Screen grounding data
· · · · · · ·

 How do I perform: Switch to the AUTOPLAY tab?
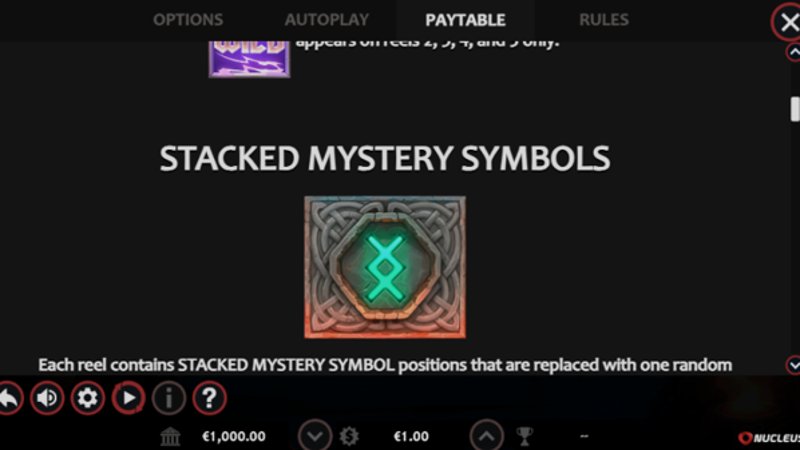tap(327, 20)
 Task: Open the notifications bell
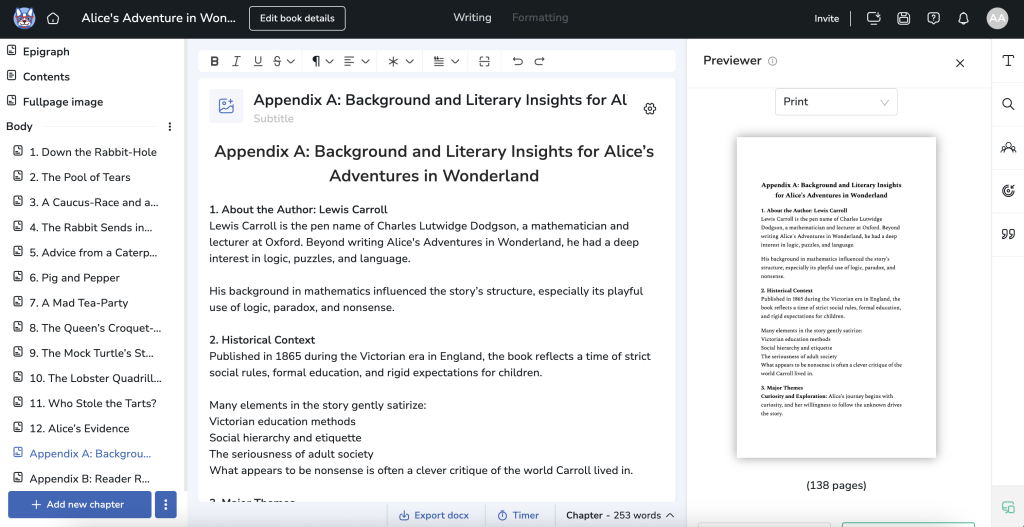click(x=963, y=18)
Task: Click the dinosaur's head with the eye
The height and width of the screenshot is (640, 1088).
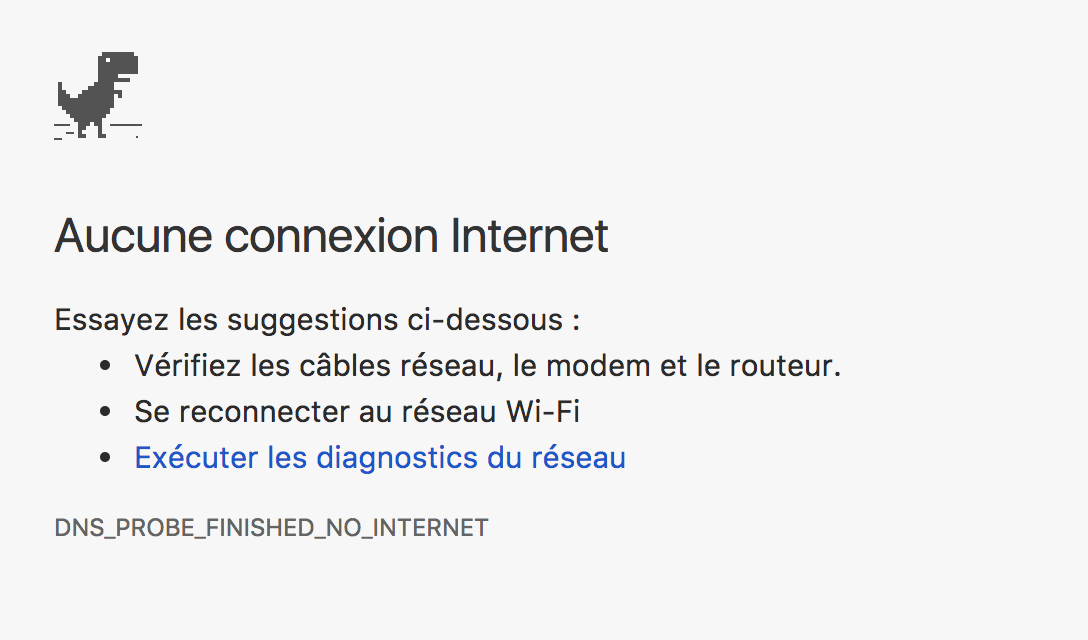Action: [x=119, y=65]
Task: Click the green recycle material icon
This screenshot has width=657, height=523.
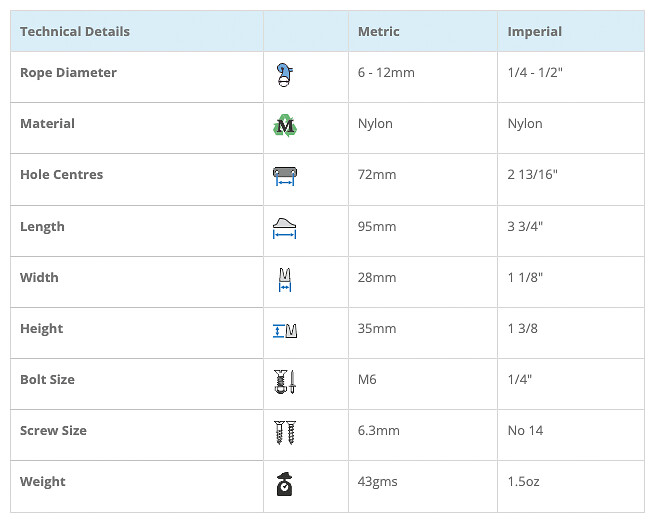Action: [x=285, y=126]
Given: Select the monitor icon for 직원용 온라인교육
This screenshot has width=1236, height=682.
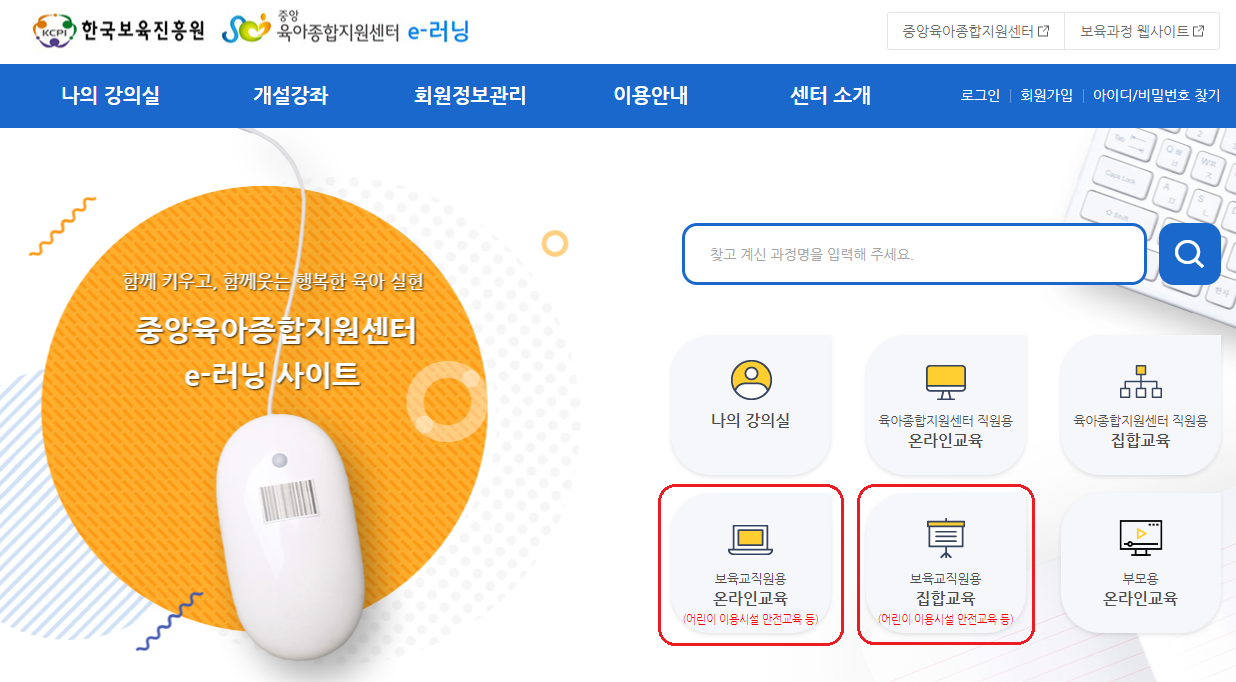Looking at the screenshot, I should 945,381.
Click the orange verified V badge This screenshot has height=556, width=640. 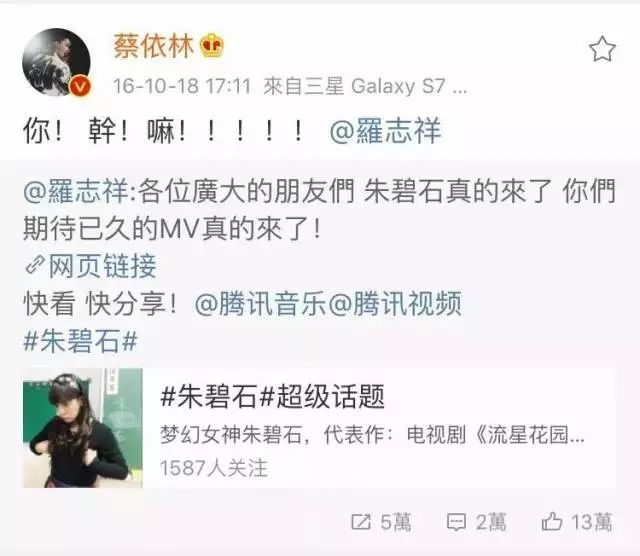click(x=80, y=86)
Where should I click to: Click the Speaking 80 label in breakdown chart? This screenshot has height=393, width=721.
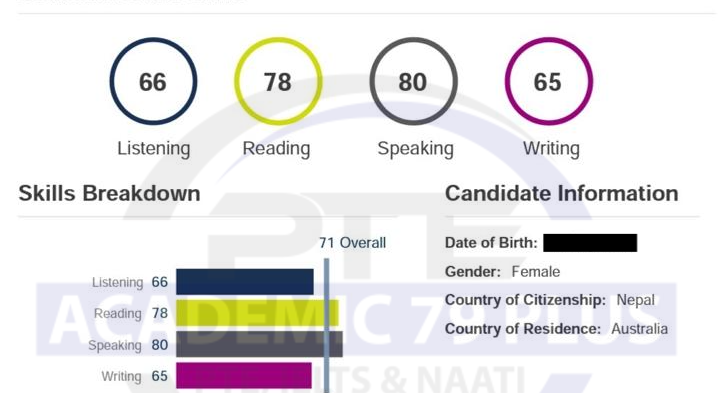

· · · · · · ·

● Task to carry out
Copy out the lines from the start of the data up to and including the line that contains "Action: [x=285, y=126]". Leave the pictures out of your copy.

● Solution to the exercise
 How do I perform: Switch to the AUTOPLAY tab?
tap(327, 20)
 Task: Open the notifications bell
click(x=963, y=18)
Task: Click the dinosaur's head with the eye
The height and width of the screenshot is (640, 1088).
Action: [x=119, y=65]
Task: Click the green recycle material icon
This screenshot has width=657, height=523.
Action: [x=285, y=126]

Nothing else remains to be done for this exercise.